Lohnt sich da das Nachpressen für den letzten Tropfen Angstschweiß bei den Betroffenen?


----------



## Dirk Katzenschwanz (13 September 2013)

Hammer, vor allem der Satz: "bitte seien Sie fair und bezahlen Sie die vertraglich geschuldete Vergütung! Denn Sie hatten weit über die Vertragslaufzeit hinaus die Möglichkeit, das Angebot unter www.witze-heute.com zu nutzen." Lieber A...... Sch........, ich will mal so fair sein und Deine Bank anschreiben, was die davon hält, dass Du für verjährte und eigentlich nie zustande gekommene Forderungen immer noch das Konto bei denen nutzen möchtest, um für Deine Bettelbriefe Geld einzutreiben.


----------



## Antiscammer (13 September 2013)

Man kann den tapferen Gebrüderlein ja das Geld per Fax nach Büttelborn schicken.
http://www.antispam-ev.de/wiki/upload/thumb/8/8e/Geld_per_Fax.jpg/409px-Geld_per_Fax.jpg


----------



## dvill (20 Oktober 2013)

http://www.vzth.de/abofallenbetreiber-gehen-mit-mahnungen-erneut-auf-beutezug


> 16.10.2013
> 
> Abofallenbetreiber gehen mit Mahnungen erneut auf Beutezug
> 
> ...





> Nun ist offensichtlich eine neue Mahnrunde eröffnet. Doch egal, ob unter Namen wie Content Services Ltd. (Betreiber des Onlineportals opendownload.de), Tropmi Payment GmbH oder Inside Heute GmbH - den Drahtzieher geht es immer nur darum, das Geld eintreiben.
> 
> Die Verbraucherzentrale rät, nicht aus Angst oder Unkenntnis zu zahlen.


----------



## dvill (20 Oktober 2013)

Hier mit Beispiel für ein Mahndrohschreiben:

http://www.radziwill.info/Die-Tropm...eute-GmbH-die-Schmidtleins-sind-immer-noch-da


> 14.10.2013 – In den letzten Tagen wurden in großem Umfang E-Mails verschickt. Das Betreff lautete so oder so ähnlich:
> 
> „Letzte Mahnung opendownload.de“.
> 
> Eine Tropmi Payment GmbH treibt jetzt Rechnungen ein, deren Ursprung lange zurück liegt. Viele Jahre weit. Gezahlt werden soll auf ein Konto einer Inside Heute GmbH. Die Firmen sitzen sinnvoller Weise alle unter einem Dach: in der Geschwister-Scholl-Straße 4 in 65428 Rüsselsheim.
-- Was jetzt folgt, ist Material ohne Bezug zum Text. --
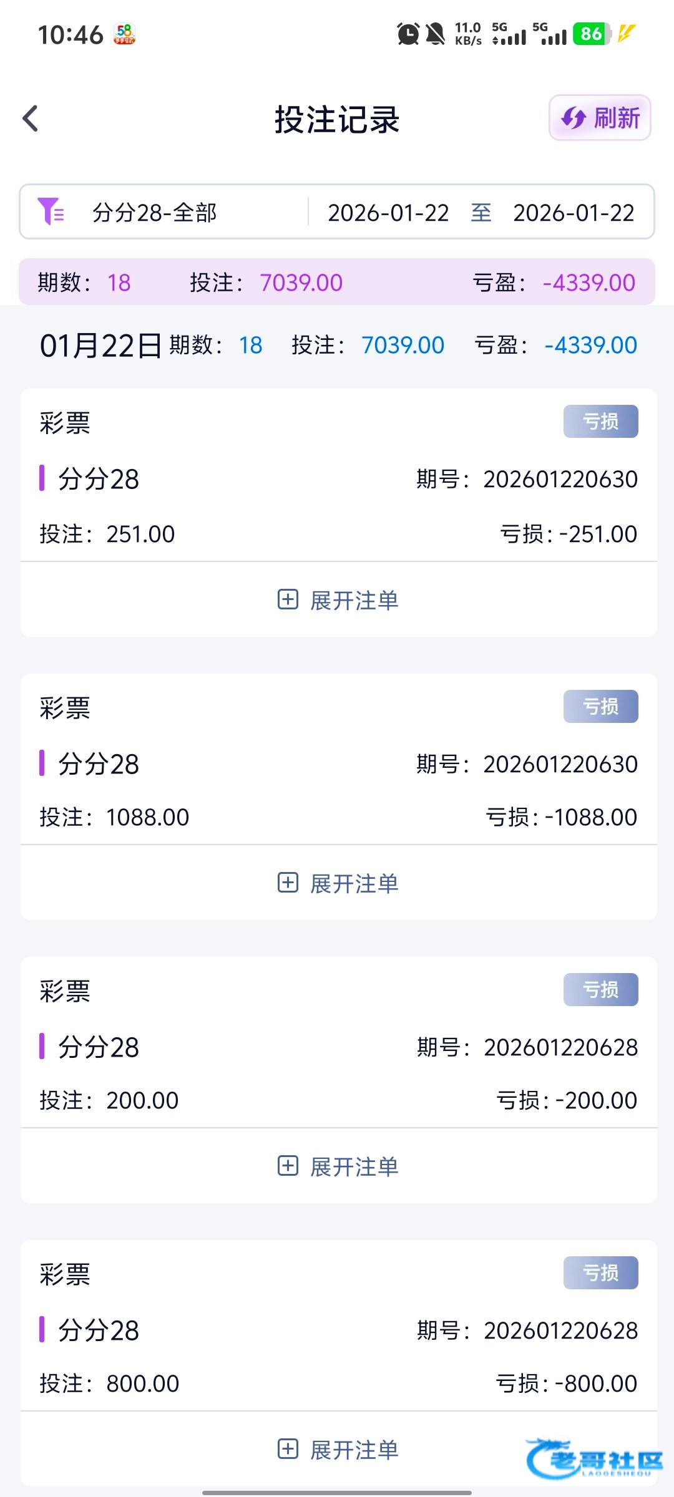The height and width of the screenshot is (1497, 674).
Task: Tap the battery 86 indicator icon
Action: [592, 34]
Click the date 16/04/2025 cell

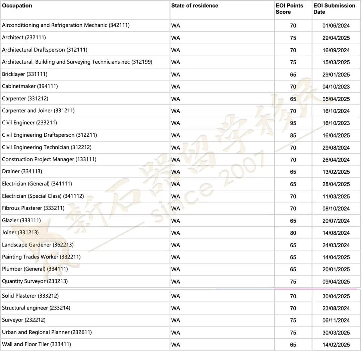coord(336,135)
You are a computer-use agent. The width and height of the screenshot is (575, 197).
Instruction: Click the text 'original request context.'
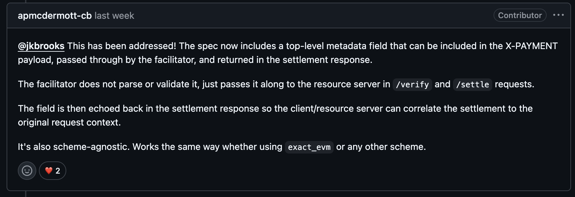tap(69, 123)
http://www.harzkurier.de/lokales/osterode/warnung-vor-dubioser-forderung-id1192971.html


> Forderung unberechtigt
> 
> „Selbst wenn der Verbraucher aus Unsicherheit und in Unkenntnis für ein erstes Vertragsjahr Geld bezahlt hat, wird die Forderung für das zweite Vertragsjahr dadurch nicht berechtigter.


----------



## dvill (20 Oktober 2013)

http://www.123recht.net/Zahlungserinnerung-lexikon-heutecom-nach-7-Jahren-__f444036.html


> Zahlungserinnerung lexikon-heute.com nach 7 Jahren


Welchen Sinn kann das haben, verjährtes Zeuch vom Mahnkasperle auswürgen zu lassen?


----------



## dvill (20 Oktober 2013)

Das passt auch hier:

http://www.internet-law.de/2013/10/unzulaessige-zahlungsaufforderung-per-e-mail.html


> 17.10.13
> Unzulässige Zahlungsaufforderung per E-Mail
> 
> Zahlungsaufforderungen per E-Mail, verbunden mit einer “Schufa-Warnung”, sind als unaufgeforderte Zusendung von Werbung zu qualifizieren, wenn der Versender das Bestehen eines Vertrages nicht nachweisen kann. Das hat das OLG Frankfurt mit Urteil vom 30.09.2013 (Az.: 1 U 314/12) entschieden.


----------



## Antiscammer (20 Oktober 2013)

Der Otto-Normalbürger kennt alle Trainer der Bundesliga bzw. weiß die Namen der Schauspieler/innen aller Seifenopern, aber er weiß nichts von Verjährung. 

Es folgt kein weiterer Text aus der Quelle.